== Exercise materials ==
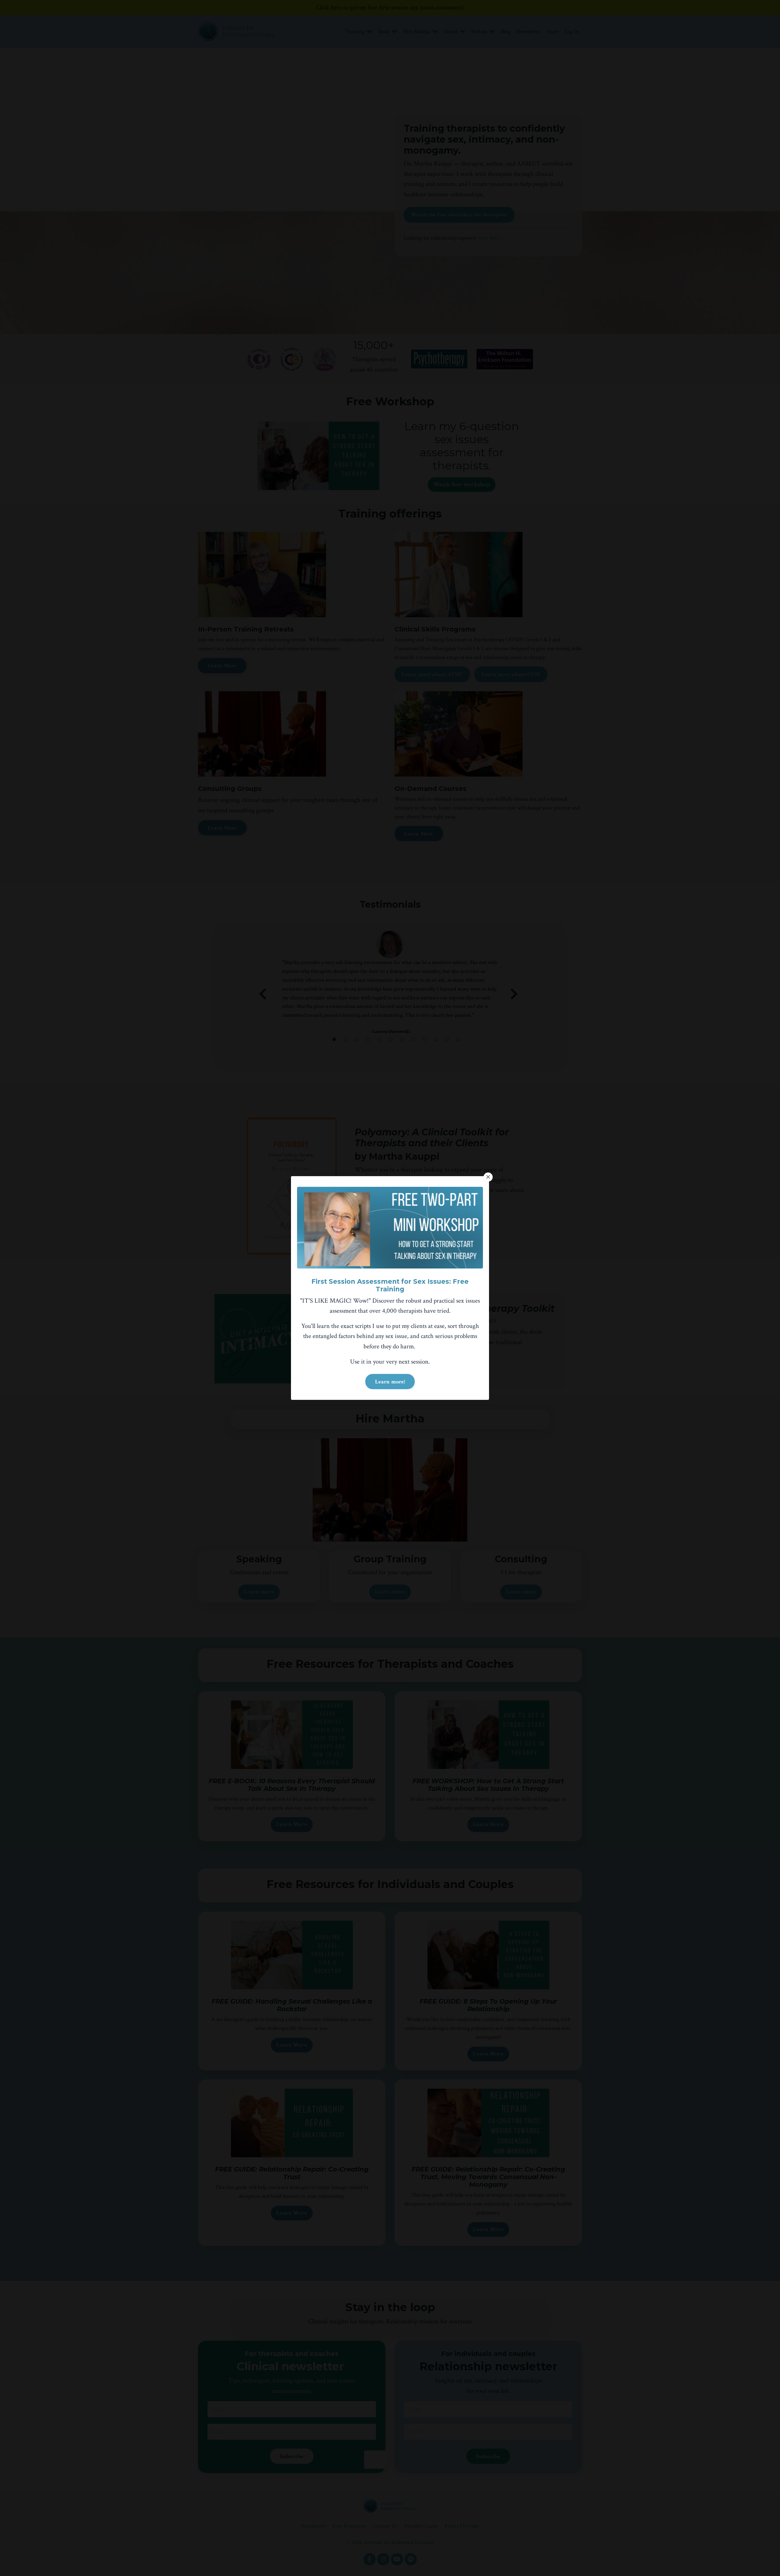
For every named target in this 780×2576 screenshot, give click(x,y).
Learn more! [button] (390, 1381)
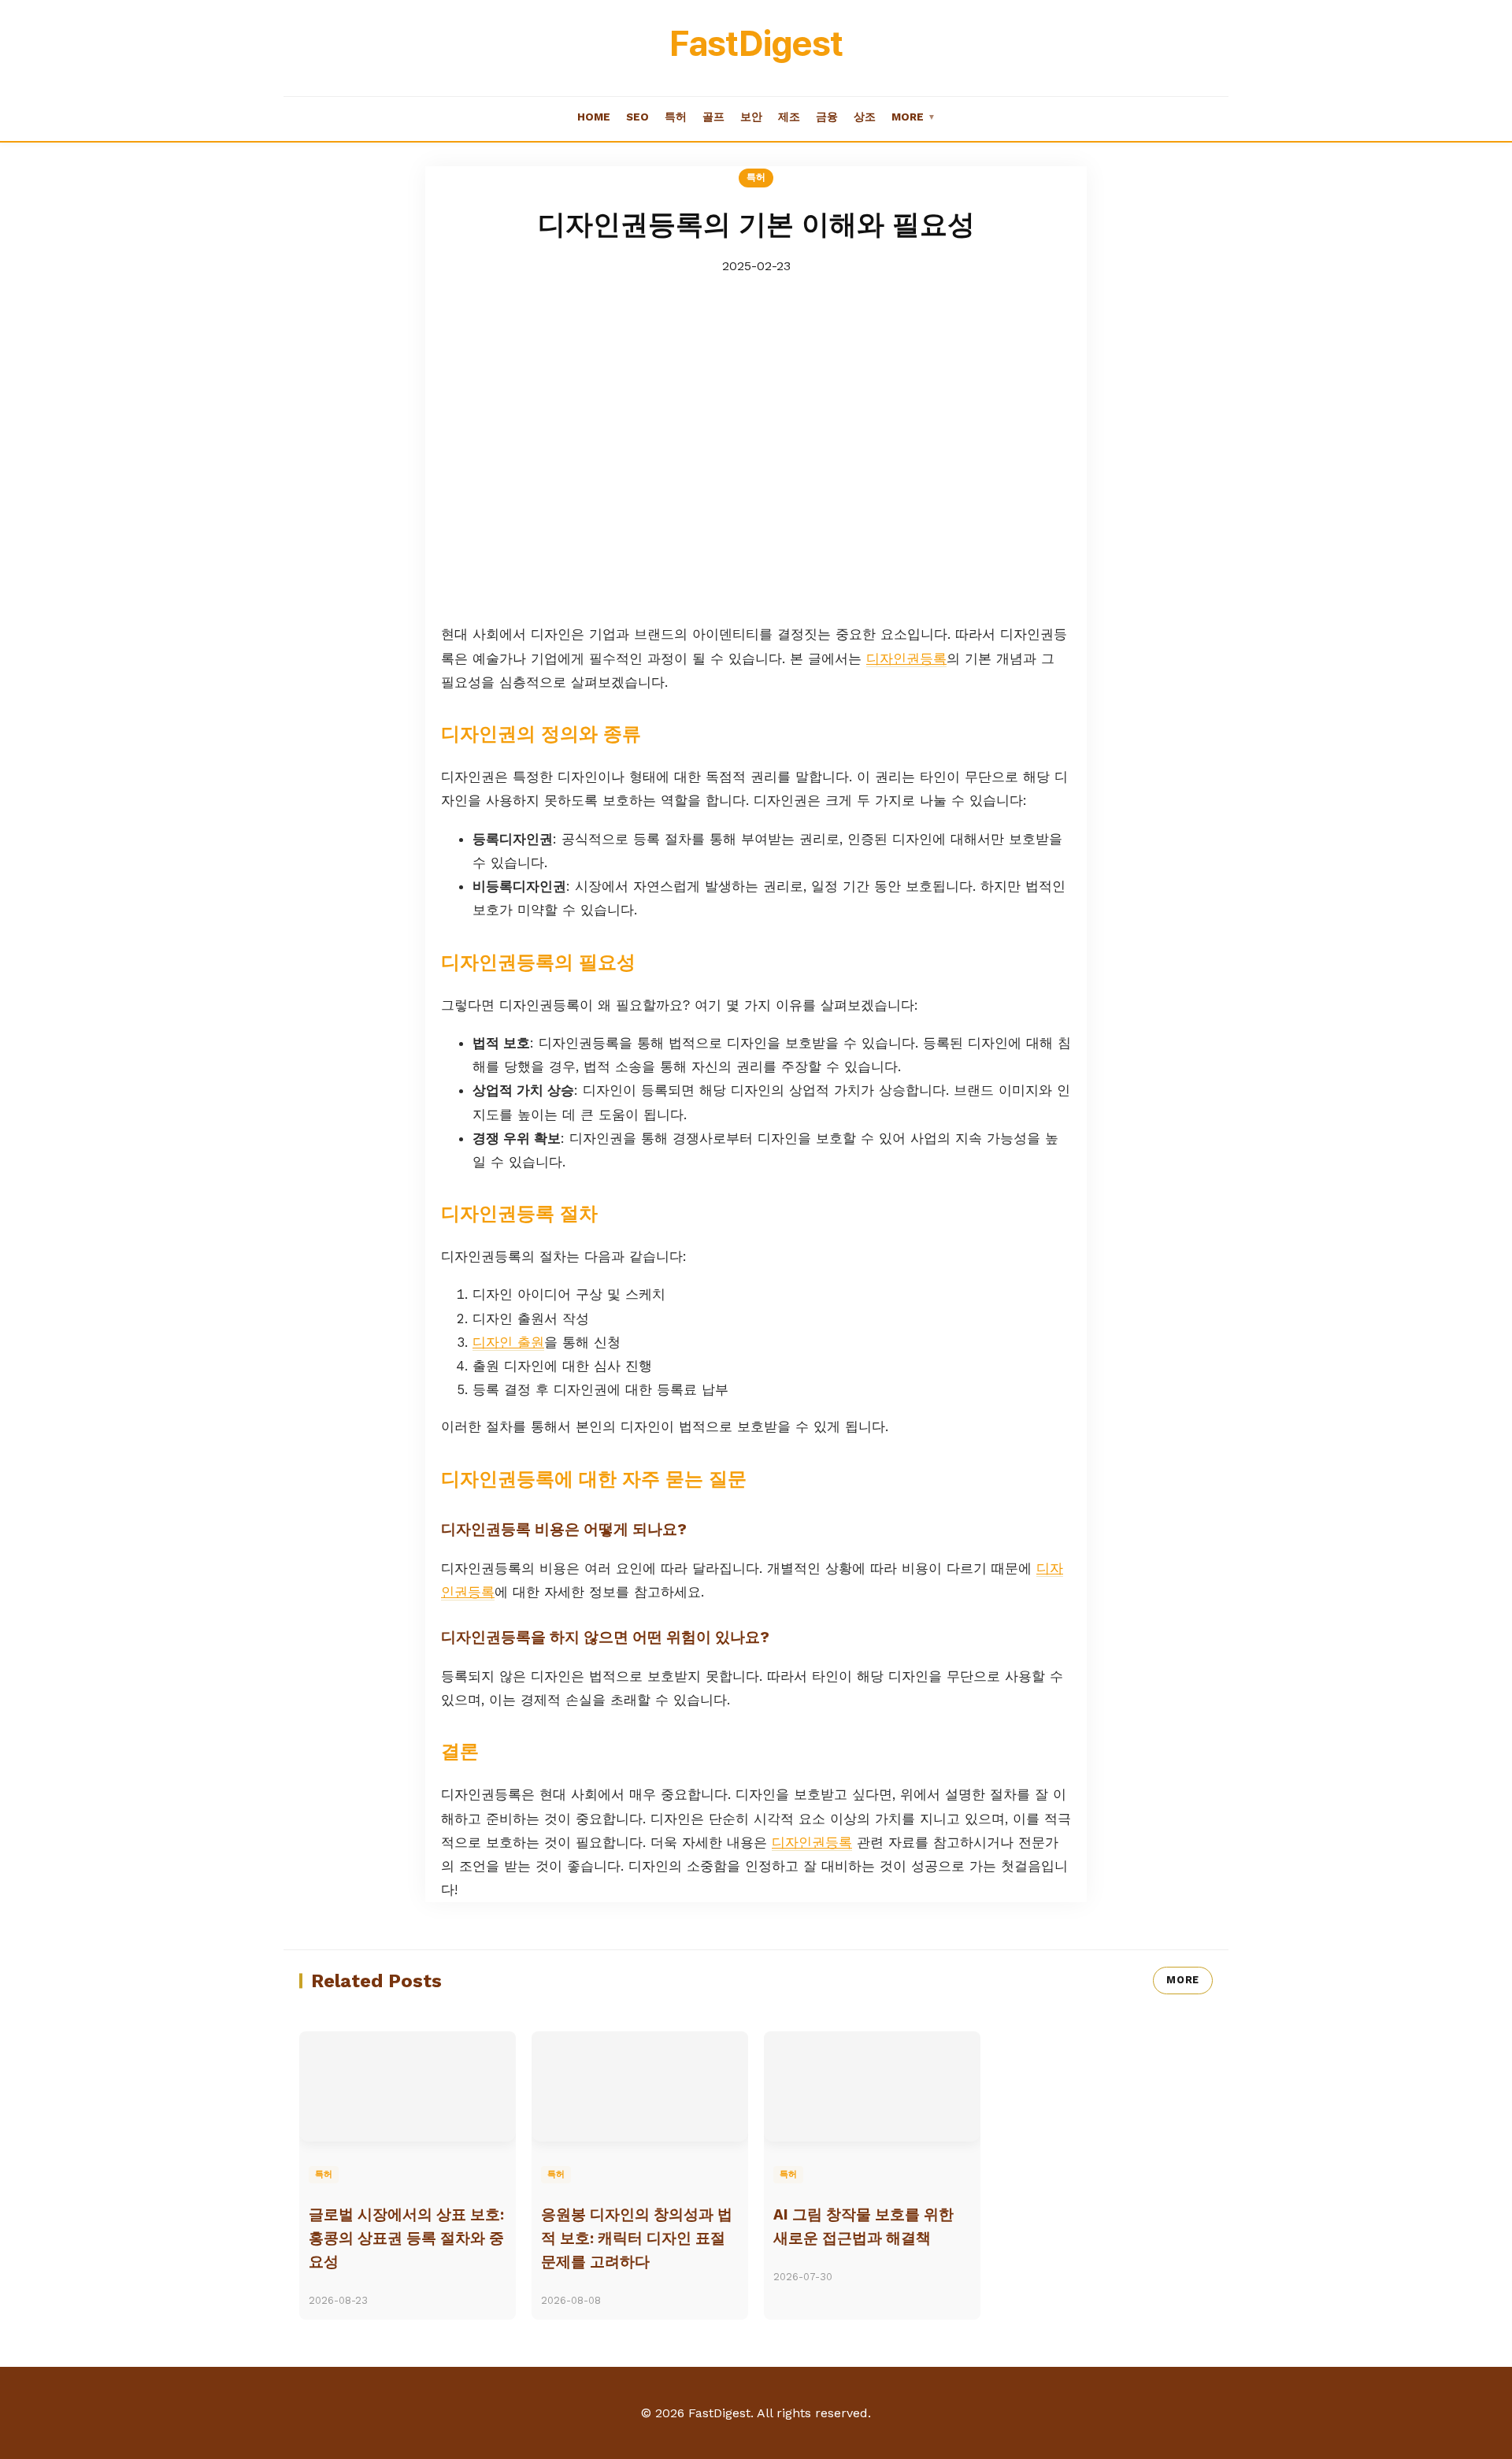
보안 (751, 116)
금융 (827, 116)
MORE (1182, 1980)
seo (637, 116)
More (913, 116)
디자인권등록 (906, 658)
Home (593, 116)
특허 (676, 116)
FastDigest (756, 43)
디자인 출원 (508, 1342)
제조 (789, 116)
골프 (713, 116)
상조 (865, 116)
===
== Exercise materials ==
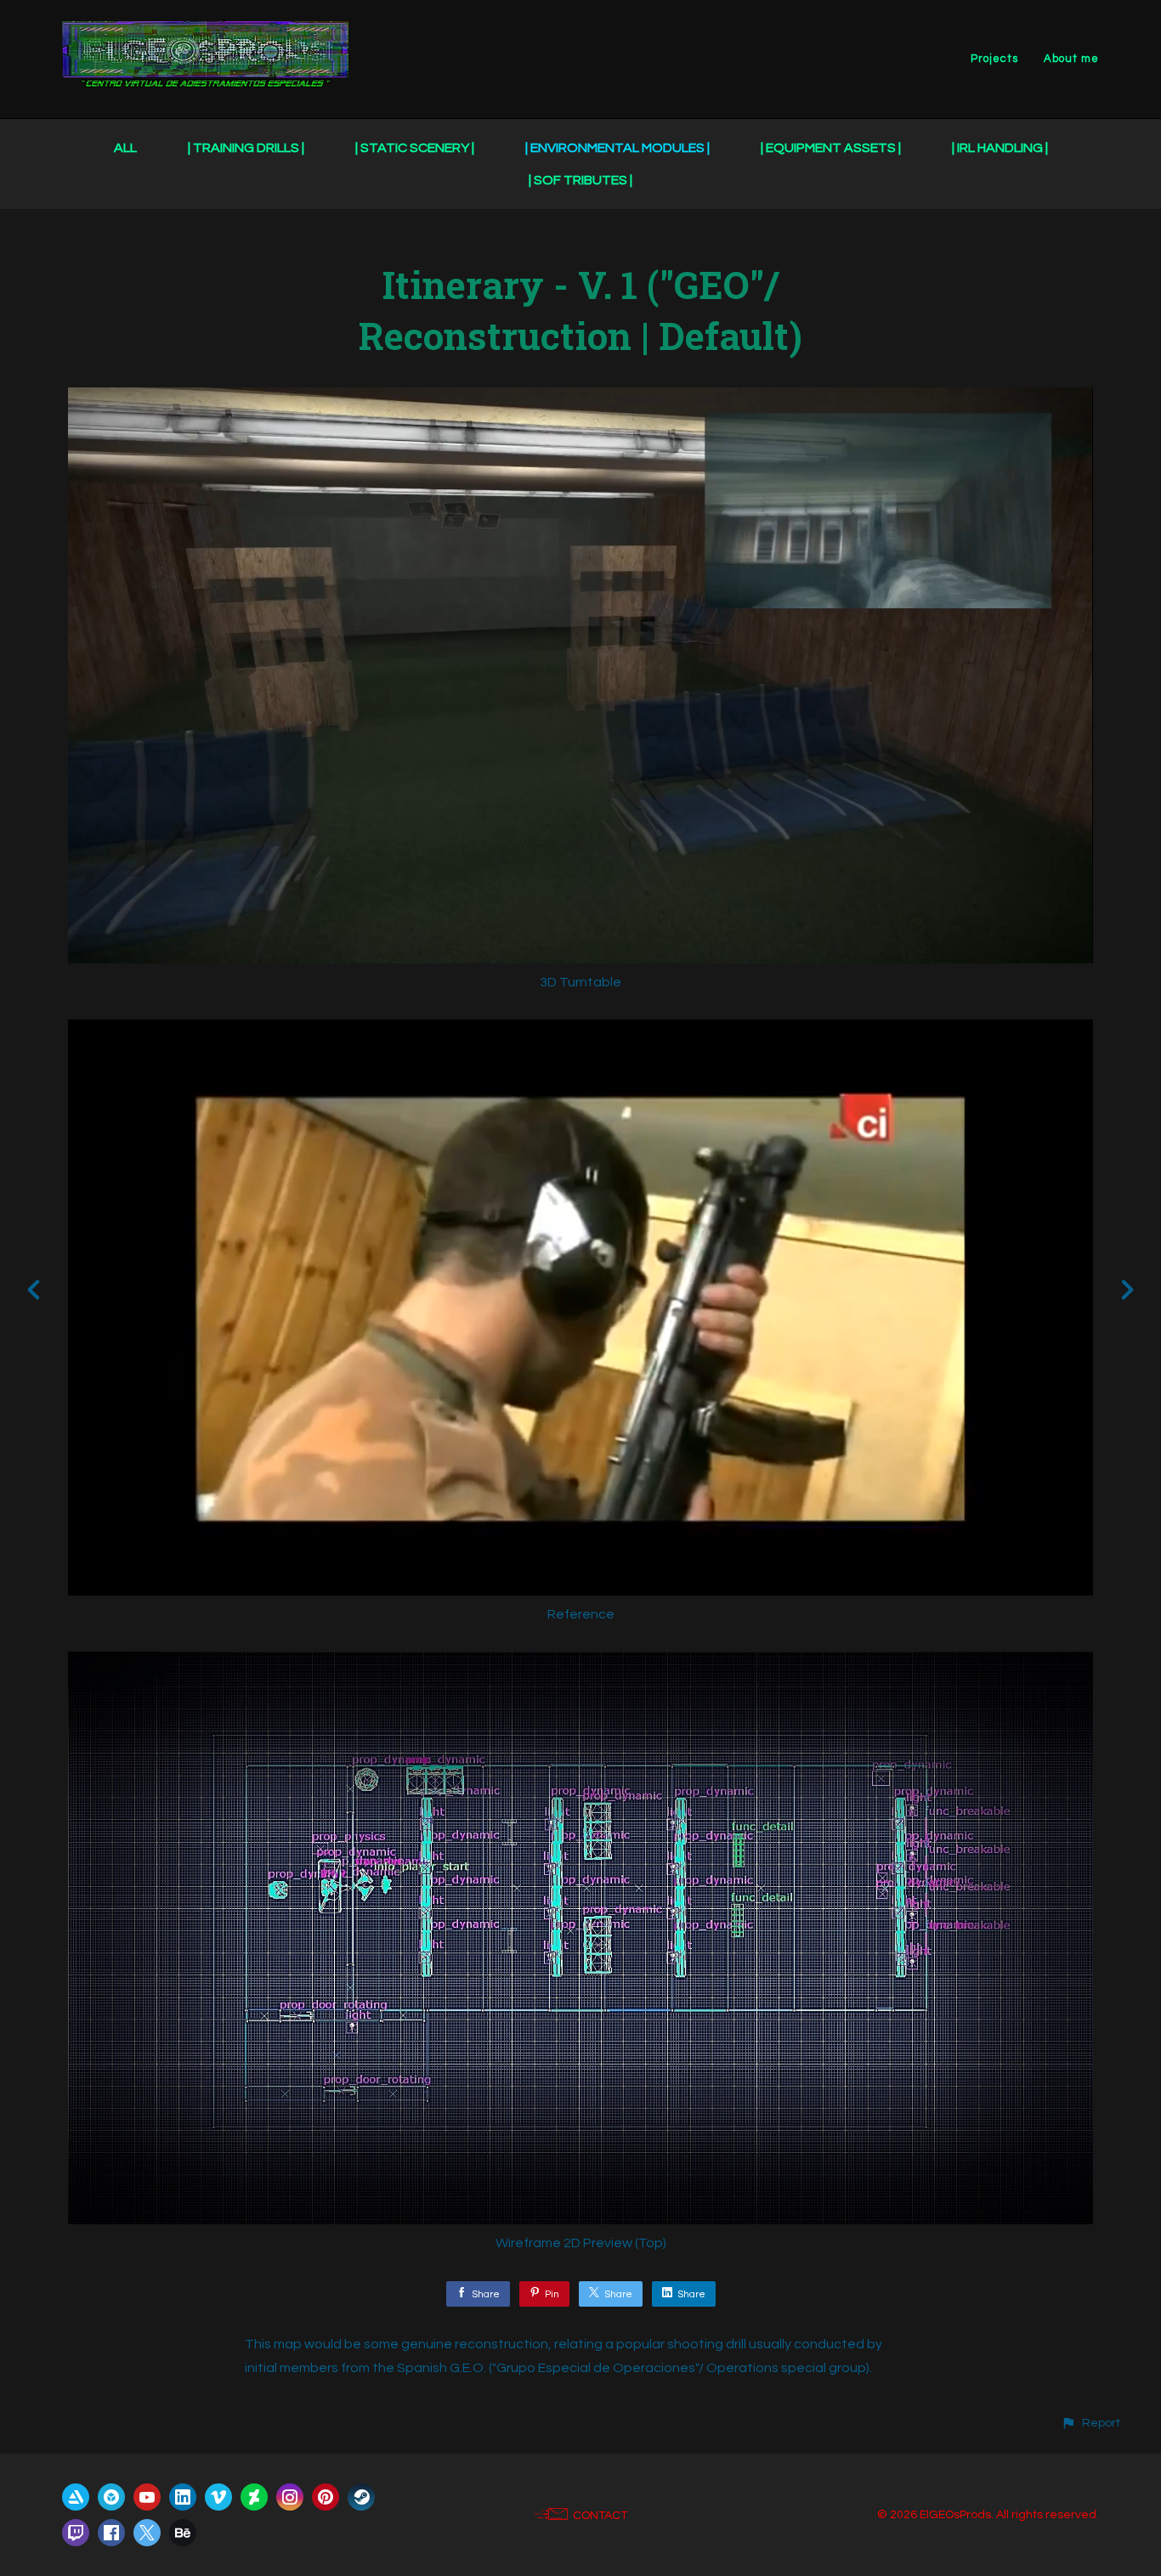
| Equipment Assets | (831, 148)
===
** Work order **
From the data above, output only the lines between the line containing "MORE (1182, 1980)" and the line containing "상조 (865, 116)", inclusive, exactly as written.

** Answer to this exercise **
MORE (1182, 1980)
seo (637, 116)
More (913, 116)
디자인권등록 (906, 658)
Home (593, 116)
특허 (676, 116)
FastDigest (756, 43)
디자인 출원 (508, 1342)
제조 (789, 116)
골프 (713, 116)
상조 (865, 116)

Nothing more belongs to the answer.